__Gezeigter Textauszug__.
Seit dem 4. April rückt die „Libysche Nationalarmee“ (LNA) auf die libysche Hauptstadt Tripolis vor. Kommandiert wird die Miliz von General Chalifa Haftar. Wer ist dieser Mann, der die „Regierung der nationalen Übereinkunft“ unter Fayiz as-Sarradsch stürzen und die Macht in dem ehemals reichsten afrikanischen Land übernehmen könnte?
Während der Herrschaft des Diktators Muammar al-Gaddafi war General Haftar in den 1980er Jahren militärischer Befehlshaber im libysch-tschadischen Grenzkrieg. 2011 beteiligte er sich am Sturz Gaddafis. Seitdem versucht er, sich als starker Mann und Gegner des politischen Islams, insbesondere der einflussreichen Muslimbrüder, zu inszenieren. International wird Haftar unter anderem von den Regierungen Ägyptens, Saudi-Arabiens, Russlands und Frankreichs unterstützt. Sie kaufen ihm seine Selbstdarstellung als Islamistenbezwinger ab. Doch stimmt das überhaupt?

__Angezeigte Informationen__.
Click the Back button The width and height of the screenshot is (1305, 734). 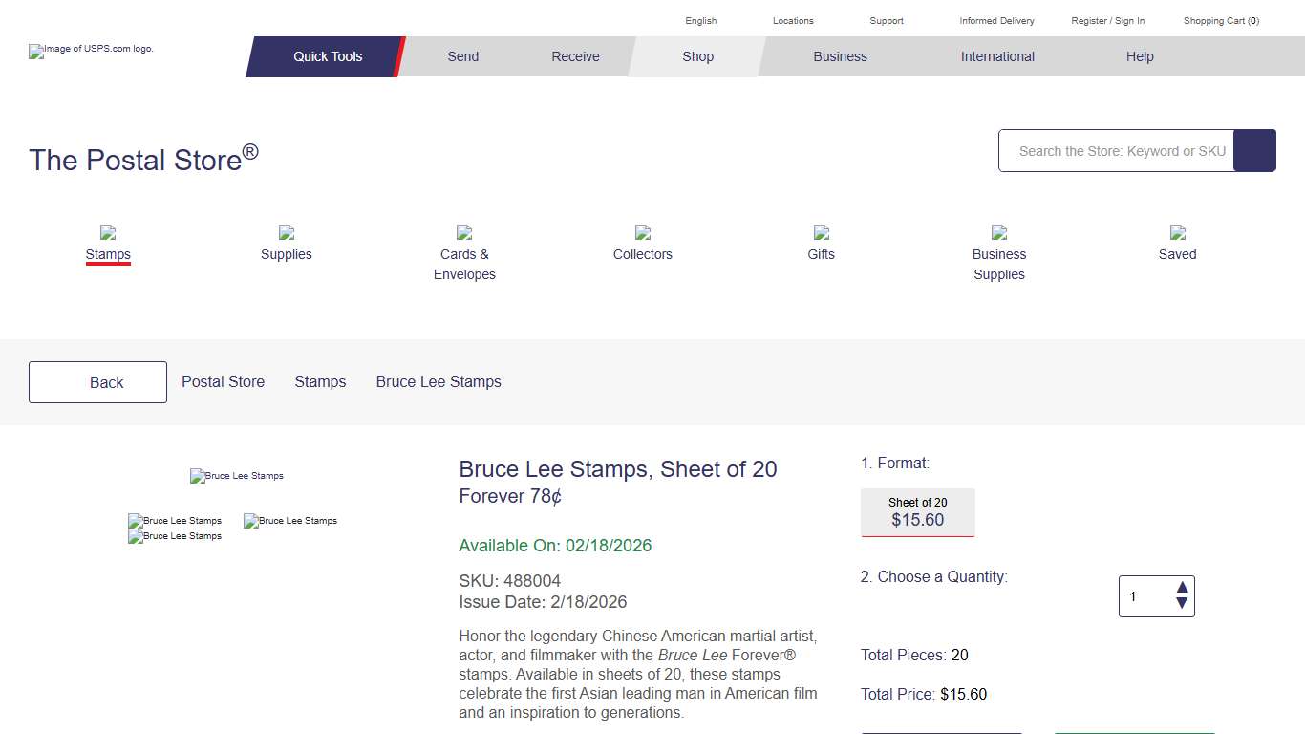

__Aufgaben__.
(a) Beantworten Sie anhand des Textes über Chalifa Haftar die folgenden Fragen:
(i) Seit welchem Datum rückt die „Libysche Nationalarmee“ auf Tripolis vor?
(ii) In welchem Krieg war Haftar in den 1980er Jahren militärischer Befehlshaber?
(iii) In welchem Jahr beteiligte er sich am Sturz Gaddafis?
(b) Zählen Sie alle Länder auf, deren Regierungen Haftar laut dem Text über Chalifa Haftar international unterstützen.

__Lösungen__.
(a)
(i) Seit dem 4. April.
(ii) Im libysch-tschadischen Grenzkrieg.
(iii) 2011.

(b) Ägypten, Saudi-Arabien, Russland, Frankreich